Arduinos typically suck for timing accuracy because they use a ceramic resonator rather than a crystal however some Arduino clones use a real crystal for the main MCU. With careful calibration, you can keep time on an Arduino to a few seconds per day, but if you want to do any better you need either a RTC or a high accuracy low frequency external clock pulse. Also, unless significantly modified, it isn't easy to provide battery backup to most Arduinos as they aren't optimised for low power consumption. This means that an Arduino based clock is typically over-complex compared to one built around a 'bare' ATmega328P.

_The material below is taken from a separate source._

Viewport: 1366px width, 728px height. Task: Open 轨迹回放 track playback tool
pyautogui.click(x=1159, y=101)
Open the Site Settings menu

Crystals really aren't that good for timekeeping. A typical MCU crystal has a tolerance of +/-30 PPM, which is about 15 minutes per year. Careful trimming and close temperature control can improve that by about one order of magnitude, but if you want to do better than that you need to sync with one or more atomic clocks - and its most cost effective to let someone else fund and maintain them, hence the popularity of GPS receivers for timekeeping or NTP over the internet. There are also various broadcast timesignals on the LW or MW bands but there's also a lot of interference on those bands and unless you have a background in Ham DX receiver construction or are near enough to a well funded timesignal station to get a very strong signal, its a PITA.
It's really awkward to build an accurate 'retro' clock in pure logic with no MCUs, FPGAs or other 'cheats', as to get anything better than crystal accuracy rapidly gets expensive, both to build and to run. Probably the cheapest option is to divide down the output of a Rubidium oscillator module off EBAY . . . .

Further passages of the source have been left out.